第四章では、グラム陰性細菌が分泌するシグナル物質として知られるアシルホモセリンラクトン (AHL, Cn-HSL) とその分解物であるアシルホモセリン(AHS, Cn-HS) がデコイ分子として機能することを見出した。X 線結晶構造解析から、C16-HS はデコイ分子と同様の結合様式で結合していることが明らかとなった。一方、C12-HSL の結合様式は異なっており、ラクトン環は C16-HS のカルボキシ基よりも基質結合部位の奥に位置していた。精製した P450BM3 によるベンゼンの水酸化反応を行うと、AHL の中では C8-HSL が、AHS の中では C10-HS が最も酵素反応を促進した。

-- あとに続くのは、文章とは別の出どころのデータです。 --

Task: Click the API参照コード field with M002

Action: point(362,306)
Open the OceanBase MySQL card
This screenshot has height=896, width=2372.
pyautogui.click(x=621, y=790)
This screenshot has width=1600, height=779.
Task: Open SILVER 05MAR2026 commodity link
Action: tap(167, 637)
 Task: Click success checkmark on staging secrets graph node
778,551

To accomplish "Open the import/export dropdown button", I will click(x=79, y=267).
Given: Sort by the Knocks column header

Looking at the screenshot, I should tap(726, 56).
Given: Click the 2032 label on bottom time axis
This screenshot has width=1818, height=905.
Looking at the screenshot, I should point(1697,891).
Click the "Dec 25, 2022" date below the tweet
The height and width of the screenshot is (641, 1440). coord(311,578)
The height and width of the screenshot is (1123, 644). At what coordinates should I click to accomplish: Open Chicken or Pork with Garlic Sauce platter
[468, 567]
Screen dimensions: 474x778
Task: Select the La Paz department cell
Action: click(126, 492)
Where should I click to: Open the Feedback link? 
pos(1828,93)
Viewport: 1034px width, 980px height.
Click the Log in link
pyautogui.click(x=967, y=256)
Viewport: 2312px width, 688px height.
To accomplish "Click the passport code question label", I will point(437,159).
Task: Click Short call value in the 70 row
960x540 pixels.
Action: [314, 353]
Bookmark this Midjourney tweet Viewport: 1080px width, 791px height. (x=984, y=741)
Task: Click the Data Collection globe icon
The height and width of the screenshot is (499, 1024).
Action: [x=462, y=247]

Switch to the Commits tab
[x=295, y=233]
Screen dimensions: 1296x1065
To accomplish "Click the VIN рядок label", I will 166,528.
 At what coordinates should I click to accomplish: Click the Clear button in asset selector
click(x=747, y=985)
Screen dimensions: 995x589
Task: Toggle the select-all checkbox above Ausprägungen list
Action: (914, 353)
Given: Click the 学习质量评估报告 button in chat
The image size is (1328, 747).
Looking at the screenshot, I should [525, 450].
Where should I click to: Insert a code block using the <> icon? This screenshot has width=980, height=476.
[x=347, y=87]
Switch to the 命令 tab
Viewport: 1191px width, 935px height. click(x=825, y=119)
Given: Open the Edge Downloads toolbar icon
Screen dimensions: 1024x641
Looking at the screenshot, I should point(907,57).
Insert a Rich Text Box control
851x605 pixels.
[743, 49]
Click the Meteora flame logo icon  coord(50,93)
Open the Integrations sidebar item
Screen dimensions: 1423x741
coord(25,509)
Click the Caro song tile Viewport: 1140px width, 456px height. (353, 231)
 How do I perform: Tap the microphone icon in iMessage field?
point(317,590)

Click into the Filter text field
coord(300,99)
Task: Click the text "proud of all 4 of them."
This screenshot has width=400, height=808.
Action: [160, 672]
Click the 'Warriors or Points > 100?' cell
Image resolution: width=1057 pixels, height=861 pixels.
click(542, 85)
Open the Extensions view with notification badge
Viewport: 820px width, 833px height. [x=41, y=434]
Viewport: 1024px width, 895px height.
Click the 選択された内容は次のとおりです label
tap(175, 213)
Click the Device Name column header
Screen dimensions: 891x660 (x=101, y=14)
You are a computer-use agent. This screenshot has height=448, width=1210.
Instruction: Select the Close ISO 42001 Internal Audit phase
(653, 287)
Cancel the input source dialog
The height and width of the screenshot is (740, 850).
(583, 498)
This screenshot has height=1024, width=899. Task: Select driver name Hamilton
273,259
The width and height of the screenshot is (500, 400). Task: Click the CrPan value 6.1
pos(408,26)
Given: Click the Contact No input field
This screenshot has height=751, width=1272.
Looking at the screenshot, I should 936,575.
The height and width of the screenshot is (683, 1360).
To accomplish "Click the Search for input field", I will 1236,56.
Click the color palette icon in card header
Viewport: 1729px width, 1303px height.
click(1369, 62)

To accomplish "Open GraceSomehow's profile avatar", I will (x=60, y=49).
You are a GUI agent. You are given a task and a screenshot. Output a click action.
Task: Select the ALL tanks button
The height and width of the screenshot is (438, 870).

この長依存性の違いは、結晶構造中での AHL と AHSの結合様式の差を反映していると推測している。しかし、AHL と AHS のデコイ分子としての活性は既知のデコイ分子に比べると著しく低かった。C10-HS は菌体反応系にも適用可能であり、OmpFΔ108-130 と P450BM3 を過剰発現させた大腸菌でベンゼンの酸化反応を行うと、フェノールの GC 収率は最大 30%に達した。既存のデコイ分子は化学合成が必須であり、デコイ分子を反応溶液に添加するというコストを要していた。天然物をデコイ分子として利用すれば、菌体自身がデコイ分子を生産する、より実用的な菌体反応系の開発につながり、第四章はその足掛かりとなることが期待される。

以上、申請者は、デコイ分子による P450BM3 の制御法を菌体反応系へと拡張し、高価な NADPH を消費することなく、P450BM3 を過剰発現させた大腸菌内で酸化反応を行う技術を開発した。本論文のように、外部添加した化学物質によって菌体内に発現した酵素の基質特異性や反応の立体選択性を制御する手法は類を見ない。また、本手法は変異導入法と併用でき、基質に応じて P450BM3 の反応空間をより厳密に設計可能になると考えている。菌体触媒はグリーンケミストリーの分野で有望視されており、本論文はその発展に貢献するものと期待している。